Conclusion: The play turns dialogic because truth cannot emerge from a monologue alone. The dialogue with the Image is the mechanism through which the play's deeper meanings — about self-deception, cultural identity, and guilt — are revealed.
3What is the posture the celebrity adopts when the camera is on and when it is off?Show solution
Given/Context: The play is set during a TV interview, and Manjula is conscious of being on camera. The contrast between her on-camera and off-camera behaviour is a key element of the play's satire.

When the camera is ON:
- Manjula is poised, articulate, and carefully composed. She speaks with warmth, apparent sincerity, and emotional depth.
- She presents herself as a loving sister, a humble artist, and a grateful success story.
- Her answers are measured and designed to elicit sympathy and admiration from the audience.
- She performs grief for her sister, modesty about her success, and authenticity about her literary journey — all of which are, to varying degrees, constructed.
- She is the consummate celebrity: aware of the camera, aware of her image, and in full control of her narrative.

When the camera is OFF (or when the Image confronts her):
- Manjula becomes defensive, irritable, and evasive. When the Image presses her on uncomfortable details — the timeline of her husband's departure, the nature of her relationship with her sister — she loses her composure.
- Her famous outburst — *"Who are you, for God's sake? What gives you the right to interrogate me like this?"* — reveals the anxiety and aggression beneath the polished surface.
- She is unwilling to engage honestly with questions that threaten her self-narrative.
- Significantly, after the outburst, she *suddenly becomes calm* — suggesting that she quickly reasserts control, perhaps aware that even this moment of vulnerability must be managed.

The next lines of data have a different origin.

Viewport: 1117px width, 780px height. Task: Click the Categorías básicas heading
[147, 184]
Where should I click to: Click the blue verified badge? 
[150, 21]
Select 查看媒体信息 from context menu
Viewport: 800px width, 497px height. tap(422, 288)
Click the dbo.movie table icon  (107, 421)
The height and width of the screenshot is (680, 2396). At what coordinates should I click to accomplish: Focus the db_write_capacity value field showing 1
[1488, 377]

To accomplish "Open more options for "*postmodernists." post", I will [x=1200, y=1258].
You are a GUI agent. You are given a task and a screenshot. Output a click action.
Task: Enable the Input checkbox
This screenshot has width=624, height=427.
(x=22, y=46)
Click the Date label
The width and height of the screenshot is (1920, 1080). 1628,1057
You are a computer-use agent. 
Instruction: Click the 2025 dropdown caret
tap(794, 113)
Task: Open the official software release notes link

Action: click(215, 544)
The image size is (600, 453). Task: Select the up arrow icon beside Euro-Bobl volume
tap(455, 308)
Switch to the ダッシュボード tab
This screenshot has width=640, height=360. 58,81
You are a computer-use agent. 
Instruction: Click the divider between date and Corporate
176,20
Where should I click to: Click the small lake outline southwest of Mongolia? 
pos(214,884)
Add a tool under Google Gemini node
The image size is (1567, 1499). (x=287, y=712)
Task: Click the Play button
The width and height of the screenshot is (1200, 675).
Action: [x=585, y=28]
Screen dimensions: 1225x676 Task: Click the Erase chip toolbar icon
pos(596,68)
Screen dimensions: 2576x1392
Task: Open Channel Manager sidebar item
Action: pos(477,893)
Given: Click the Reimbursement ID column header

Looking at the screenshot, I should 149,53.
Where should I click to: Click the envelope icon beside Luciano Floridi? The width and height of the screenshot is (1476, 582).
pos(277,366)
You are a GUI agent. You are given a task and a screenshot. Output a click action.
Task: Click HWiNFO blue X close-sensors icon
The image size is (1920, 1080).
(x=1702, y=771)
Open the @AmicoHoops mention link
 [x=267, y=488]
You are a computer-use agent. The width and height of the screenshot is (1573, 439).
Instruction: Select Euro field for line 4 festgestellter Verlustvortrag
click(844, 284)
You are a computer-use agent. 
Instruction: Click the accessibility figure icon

The significance of this contrast:
The contrast between the on-camera and off-camera Manjula is the play's central satirical point. It exposes the performative nature of celebrity and the gap between public image and private reality. The camera, which is supposed to reveal truth, is actually the instrument through which truth is most carefully concealed.

Conclusion: The celebrity's posture is one of controlled performance when observed and anxious defensiveness when genuinely challenged. The play suggests that the modern media celebrity is, above all, a skilled performer of a self that may bear little relation to the actual person.